People who experience symptoms affecting the way they think and perceive things may have a mental health condition known as a thought disorder. When an individual is having issues with putting together sequences of ideas in a way that is affecting their daily life and their behavior then they may need thought disorder treatment from a professional therapist. Even though a thought disorder can be a serious illness, it is possible to use treatment as way to help manage the symptoms and improve the condition.
There are many different issues that can occur when you have a thought disorder and it can affect people in various ways. At the core of a thought disorder are issues with illogical, problematic or incoherent patterns of thinking. These irregular thinking patterns may cause the person to behave in ways that interfere with their ability to function normally.
Normal thinking follows a certain flow starting with a thought, followed by stringing together different thoughts on that subject and then the delivery of a thought pattern. When someone has a thought disorder it disrupts aspects of the thought process so that it doesn’t flow in a logical pattern. Thought disorders come in many forms including illnesses like schizophrenia which can be debilitating if not properly treated.
Recognizing a Thought Disorder
Thought disorders are not often discussed and people may not be familiar with what constitutes the illness. In order to recognize a thought disorder in yourself or your loved one it can be helpful to look through the various symptoms and signs associated with the problem. These are some of the common symptoms of a thought disorder-
- Incoherent, rapid or illogical speech
- Bizarre thoughts or false beliefs
- Continual interruptions in a person’s train of thought
- Delusions that persist in spite of evidence against them
- Hallucinations or seeing and hearing things that aren’t really there
- Unusual speech patterns in which the individual discusses several unrelated topics
- Inability to convey an idea or tell a story
- Paranoia that includes fearful or suspicious thoughts
When you see any of these symptoms in yourself or a loved one then it may indicate a problem with thinking patterns and a possible thought disorder. If you notice any of these symptoms it is important to meet with a psychiatrist for an assessment so that they can diagnose what type of thought disorder you have. More serious thought disorders such as schizophrenia may require inpatient treatment to resolve issues of hallucinations, delusions and paranoia.
How Thought Disorders are Treated
A person’s thought disorder can accompany a different type of mental illness including bipolar disorder, schizotypal personality or psychosis. In order to manage the symptoms of a thought disorder and the associated mental illness it is imperative that the individual receive an accurate diagnosis. Knowing what condition is connected to the thought disorder can help make treatment more effective.
Once you receive a diagnosis and have been evaluated by a professional they can start to determine what type of treatment plan will be most effective. A psychiatrist may recommend inpatient or outpatient treatment or regular therapy sessions to address the symptoms. The type of treatment will depend on the severity of the condition and how much it interferes with regular functioning.
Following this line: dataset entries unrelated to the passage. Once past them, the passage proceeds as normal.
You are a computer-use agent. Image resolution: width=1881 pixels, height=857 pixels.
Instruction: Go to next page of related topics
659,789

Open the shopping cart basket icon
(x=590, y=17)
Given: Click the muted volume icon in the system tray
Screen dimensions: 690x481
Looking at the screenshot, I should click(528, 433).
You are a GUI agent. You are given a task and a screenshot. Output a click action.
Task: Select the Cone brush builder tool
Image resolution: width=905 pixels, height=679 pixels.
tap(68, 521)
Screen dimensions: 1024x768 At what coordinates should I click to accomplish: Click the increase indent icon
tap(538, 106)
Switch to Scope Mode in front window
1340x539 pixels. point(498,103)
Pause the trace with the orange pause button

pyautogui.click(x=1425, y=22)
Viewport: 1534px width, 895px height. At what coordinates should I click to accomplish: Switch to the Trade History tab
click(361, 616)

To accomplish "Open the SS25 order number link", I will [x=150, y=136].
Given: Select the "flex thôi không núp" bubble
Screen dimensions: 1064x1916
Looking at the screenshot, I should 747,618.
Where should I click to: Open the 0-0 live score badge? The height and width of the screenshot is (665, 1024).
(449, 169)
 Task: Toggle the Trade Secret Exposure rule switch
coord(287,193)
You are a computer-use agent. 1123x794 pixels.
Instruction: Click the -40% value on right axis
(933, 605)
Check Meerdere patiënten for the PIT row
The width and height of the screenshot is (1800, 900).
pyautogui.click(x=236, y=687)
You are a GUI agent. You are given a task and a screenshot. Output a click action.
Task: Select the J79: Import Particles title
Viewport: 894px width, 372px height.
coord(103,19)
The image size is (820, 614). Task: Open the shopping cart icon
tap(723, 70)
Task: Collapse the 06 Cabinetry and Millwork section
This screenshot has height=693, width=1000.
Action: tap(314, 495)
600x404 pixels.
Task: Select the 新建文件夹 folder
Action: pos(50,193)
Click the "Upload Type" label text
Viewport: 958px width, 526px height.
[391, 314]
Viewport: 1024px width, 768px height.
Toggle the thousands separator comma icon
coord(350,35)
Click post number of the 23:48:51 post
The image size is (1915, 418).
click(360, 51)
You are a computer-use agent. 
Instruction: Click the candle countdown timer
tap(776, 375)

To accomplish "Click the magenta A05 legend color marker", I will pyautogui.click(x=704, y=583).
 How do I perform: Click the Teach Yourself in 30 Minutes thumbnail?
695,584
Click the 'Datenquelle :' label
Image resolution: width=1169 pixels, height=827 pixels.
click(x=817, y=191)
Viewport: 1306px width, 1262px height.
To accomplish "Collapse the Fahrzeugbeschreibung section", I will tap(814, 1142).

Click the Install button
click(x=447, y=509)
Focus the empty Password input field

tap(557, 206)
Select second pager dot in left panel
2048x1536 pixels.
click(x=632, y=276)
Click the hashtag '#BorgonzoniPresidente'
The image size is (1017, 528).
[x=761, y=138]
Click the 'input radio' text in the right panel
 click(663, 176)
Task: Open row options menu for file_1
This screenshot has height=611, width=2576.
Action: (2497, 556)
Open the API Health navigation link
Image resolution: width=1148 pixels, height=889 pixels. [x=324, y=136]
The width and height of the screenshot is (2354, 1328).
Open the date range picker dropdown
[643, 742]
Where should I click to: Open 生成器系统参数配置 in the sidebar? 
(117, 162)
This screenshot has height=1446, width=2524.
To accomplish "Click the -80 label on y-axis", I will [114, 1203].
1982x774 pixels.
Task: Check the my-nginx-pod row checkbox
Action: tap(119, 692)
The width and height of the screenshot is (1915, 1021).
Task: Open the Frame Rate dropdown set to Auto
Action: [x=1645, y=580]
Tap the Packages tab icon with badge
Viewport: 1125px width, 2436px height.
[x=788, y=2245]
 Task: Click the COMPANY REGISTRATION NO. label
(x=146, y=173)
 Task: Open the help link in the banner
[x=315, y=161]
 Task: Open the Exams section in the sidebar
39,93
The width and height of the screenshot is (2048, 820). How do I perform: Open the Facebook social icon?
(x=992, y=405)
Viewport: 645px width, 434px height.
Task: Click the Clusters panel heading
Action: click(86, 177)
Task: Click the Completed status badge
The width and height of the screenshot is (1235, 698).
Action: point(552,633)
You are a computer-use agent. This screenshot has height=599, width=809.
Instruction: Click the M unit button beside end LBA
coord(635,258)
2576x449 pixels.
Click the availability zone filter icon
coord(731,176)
If you have a thought disorder you can discuss with your psychiatrist what the best options are for medication. Taking a regular prescription medication may be necessary with a thought disorder to regulate mood and minimize hallucinations and delusions. Different medications such as antipsychotics may be helpful in managing a thought disorder but it is important to work with a psychiatrist to find the right dosage.
People who have thought disorders can greatly benefit from psychotherapy in order to help address some of the behavioral and emotional issues that can occur as a result of their disrupted thinking patterns. A therapist can help guide the individual through their thoughts and feelings so that they improve their quality of life and make it easier for them to function in day to day. The individual may see a lot of improvement while staying in an inpatient treatment center that will provide them with daily therapy sessions for intensive recovery.
Receiving a diagnosis of a thought disorder may seem devastating but with regular treatment and medication it is possible to minimize symptoms and stabilize a person’s mood or behavior. Treatment is very important for a thought disorder because if the symptoms become worse they may be lead to risky or dangerous actions. However, having a thought disorder does not mean that the person cannot lead a normal and fulfilling life.
If you or someone you love seems to be experience symptoms of a thought disorder, contact a mental health professional to start a treatment plan.